We do, however, have redwood bark (and/or pulverized redwood) available in abundance. It is sold here by the bag as mulch, though the smallest pieces are not as small as the "dime sized" pieces that were mentioned for the pine bark. (The smallest "mini-mulch" that I have seen here is about 1/2".)
Has anyone out west here tried redwood bark (or pulverized redwood) in an equivalent potting mix (which also has sand, lime, time-release fertilizer, processed chicken litter (not sure what our local equivalent to that would be), and alfalfa pellets (haven't a clue where to get those))? When using any kind of bark, can potting soil be substituted for the sand?

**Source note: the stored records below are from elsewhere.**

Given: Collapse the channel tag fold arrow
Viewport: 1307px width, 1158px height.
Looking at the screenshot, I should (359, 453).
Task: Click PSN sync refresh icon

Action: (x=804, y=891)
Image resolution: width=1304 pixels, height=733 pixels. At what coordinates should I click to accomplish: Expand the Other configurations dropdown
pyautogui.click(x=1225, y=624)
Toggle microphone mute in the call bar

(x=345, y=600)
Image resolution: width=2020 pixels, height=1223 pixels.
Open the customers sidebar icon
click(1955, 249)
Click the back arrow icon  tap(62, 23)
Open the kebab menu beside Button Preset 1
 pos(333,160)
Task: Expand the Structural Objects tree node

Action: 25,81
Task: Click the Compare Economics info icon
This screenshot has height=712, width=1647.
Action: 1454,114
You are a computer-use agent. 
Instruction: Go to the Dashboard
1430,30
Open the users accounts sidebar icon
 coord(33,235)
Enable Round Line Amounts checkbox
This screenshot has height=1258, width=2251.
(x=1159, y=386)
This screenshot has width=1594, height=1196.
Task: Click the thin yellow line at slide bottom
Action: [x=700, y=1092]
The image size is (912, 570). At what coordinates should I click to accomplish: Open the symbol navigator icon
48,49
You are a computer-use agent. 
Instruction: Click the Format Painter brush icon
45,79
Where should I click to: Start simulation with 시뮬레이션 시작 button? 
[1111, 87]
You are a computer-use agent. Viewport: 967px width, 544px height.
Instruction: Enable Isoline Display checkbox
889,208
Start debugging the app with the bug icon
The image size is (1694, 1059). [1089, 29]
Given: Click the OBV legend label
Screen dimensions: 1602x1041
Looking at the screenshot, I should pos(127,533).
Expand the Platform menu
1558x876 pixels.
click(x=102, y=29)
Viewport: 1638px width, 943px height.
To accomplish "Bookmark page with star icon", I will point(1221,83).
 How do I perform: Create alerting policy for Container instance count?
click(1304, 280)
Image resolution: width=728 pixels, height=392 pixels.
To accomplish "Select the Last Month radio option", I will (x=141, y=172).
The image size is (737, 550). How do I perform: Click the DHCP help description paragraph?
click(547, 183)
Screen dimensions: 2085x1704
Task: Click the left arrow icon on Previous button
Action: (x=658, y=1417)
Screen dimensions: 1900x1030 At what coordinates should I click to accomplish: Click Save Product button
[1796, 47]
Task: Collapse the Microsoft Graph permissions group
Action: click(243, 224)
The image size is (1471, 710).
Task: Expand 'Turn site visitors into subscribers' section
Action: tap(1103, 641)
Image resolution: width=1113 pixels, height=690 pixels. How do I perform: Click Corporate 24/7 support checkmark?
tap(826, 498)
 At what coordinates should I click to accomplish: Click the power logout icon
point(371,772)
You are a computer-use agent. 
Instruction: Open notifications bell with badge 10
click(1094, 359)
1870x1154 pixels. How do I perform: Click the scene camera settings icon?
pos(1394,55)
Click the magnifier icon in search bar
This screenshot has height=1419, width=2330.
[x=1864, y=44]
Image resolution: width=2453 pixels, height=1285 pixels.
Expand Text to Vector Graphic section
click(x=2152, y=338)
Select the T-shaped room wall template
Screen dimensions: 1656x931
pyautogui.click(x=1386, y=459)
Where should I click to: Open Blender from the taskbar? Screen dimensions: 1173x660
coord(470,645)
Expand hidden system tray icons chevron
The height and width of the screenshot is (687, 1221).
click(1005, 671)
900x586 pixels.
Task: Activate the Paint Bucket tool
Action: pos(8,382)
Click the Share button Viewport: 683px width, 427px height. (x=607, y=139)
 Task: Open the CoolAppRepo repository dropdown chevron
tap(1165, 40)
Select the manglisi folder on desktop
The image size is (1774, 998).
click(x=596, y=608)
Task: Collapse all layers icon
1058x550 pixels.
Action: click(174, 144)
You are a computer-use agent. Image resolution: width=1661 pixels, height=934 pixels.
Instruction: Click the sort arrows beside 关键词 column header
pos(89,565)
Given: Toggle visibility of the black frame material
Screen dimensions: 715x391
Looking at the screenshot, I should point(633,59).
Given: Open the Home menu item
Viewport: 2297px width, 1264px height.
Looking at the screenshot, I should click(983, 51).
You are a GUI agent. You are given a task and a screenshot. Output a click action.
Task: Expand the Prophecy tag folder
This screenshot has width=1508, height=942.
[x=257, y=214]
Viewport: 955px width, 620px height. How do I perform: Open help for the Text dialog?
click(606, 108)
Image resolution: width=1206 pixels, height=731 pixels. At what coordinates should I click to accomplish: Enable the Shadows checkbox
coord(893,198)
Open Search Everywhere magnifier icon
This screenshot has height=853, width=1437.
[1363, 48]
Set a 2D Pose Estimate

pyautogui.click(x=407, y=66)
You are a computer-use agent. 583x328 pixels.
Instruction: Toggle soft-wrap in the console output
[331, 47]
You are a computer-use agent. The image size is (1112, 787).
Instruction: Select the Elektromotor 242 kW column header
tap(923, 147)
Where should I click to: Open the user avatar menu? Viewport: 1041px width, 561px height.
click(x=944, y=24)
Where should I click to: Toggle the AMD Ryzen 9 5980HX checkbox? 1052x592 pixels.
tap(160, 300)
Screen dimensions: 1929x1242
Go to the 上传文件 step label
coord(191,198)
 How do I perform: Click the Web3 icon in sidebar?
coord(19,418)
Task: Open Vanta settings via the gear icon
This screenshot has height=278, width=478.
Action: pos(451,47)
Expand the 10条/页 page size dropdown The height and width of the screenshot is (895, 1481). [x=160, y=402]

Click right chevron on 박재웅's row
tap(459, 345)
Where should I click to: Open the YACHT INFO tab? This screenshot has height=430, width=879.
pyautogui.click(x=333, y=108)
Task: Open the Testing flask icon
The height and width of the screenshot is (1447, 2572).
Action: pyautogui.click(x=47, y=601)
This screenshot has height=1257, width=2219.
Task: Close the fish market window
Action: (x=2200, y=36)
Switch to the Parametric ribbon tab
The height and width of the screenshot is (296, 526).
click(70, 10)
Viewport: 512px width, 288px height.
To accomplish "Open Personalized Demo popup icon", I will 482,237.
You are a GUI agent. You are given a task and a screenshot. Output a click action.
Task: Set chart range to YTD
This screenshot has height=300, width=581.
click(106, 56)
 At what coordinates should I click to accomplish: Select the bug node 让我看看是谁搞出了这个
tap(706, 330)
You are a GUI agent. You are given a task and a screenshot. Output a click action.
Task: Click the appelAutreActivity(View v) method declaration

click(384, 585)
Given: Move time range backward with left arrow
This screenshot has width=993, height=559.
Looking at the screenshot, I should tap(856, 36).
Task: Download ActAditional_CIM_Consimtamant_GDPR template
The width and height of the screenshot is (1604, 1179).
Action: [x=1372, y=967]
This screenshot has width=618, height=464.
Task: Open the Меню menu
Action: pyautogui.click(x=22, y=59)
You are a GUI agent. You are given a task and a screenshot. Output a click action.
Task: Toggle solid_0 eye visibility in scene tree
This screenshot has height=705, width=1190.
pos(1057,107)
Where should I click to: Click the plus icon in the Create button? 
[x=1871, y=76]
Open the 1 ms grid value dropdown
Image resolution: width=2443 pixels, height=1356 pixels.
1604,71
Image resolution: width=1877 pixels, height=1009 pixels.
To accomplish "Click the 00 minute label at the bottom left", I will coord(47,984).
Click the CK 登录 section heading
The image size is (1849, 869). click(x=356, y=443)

Daylily season is almost done, barring scattered rebloom. This was the LFO on a new diploid seedling; image from 8-17-17.
May 6, 2013 6:03 PM CST
|I can't answer about the bark, however, I will give you my opinion on the sand. The reason we use sand is so the bark doesn't stick together and prevent draining or prevent the water from going into beds/pots. Have you ever watered mulch and the water just rolls off? Same idea here. I don't think the potting soil would do the same thing as sand since the soil can stick together itself unless it has other things added such as perlite/vermiculite (sp?). Before I started using sand I bought a huge bag of perlite from the nursery/seed and feed place for like $20; It's called a 50lb bag even though it does not weight 50lbs. |
May 11, 2013 5:20 PM CST
|you should be able to get alfalfa pellets at a farm supply |
I would think the redwood would take longer to decompose than that pine bark so might last longer for your money,but I am just guessing that,don't know from experience.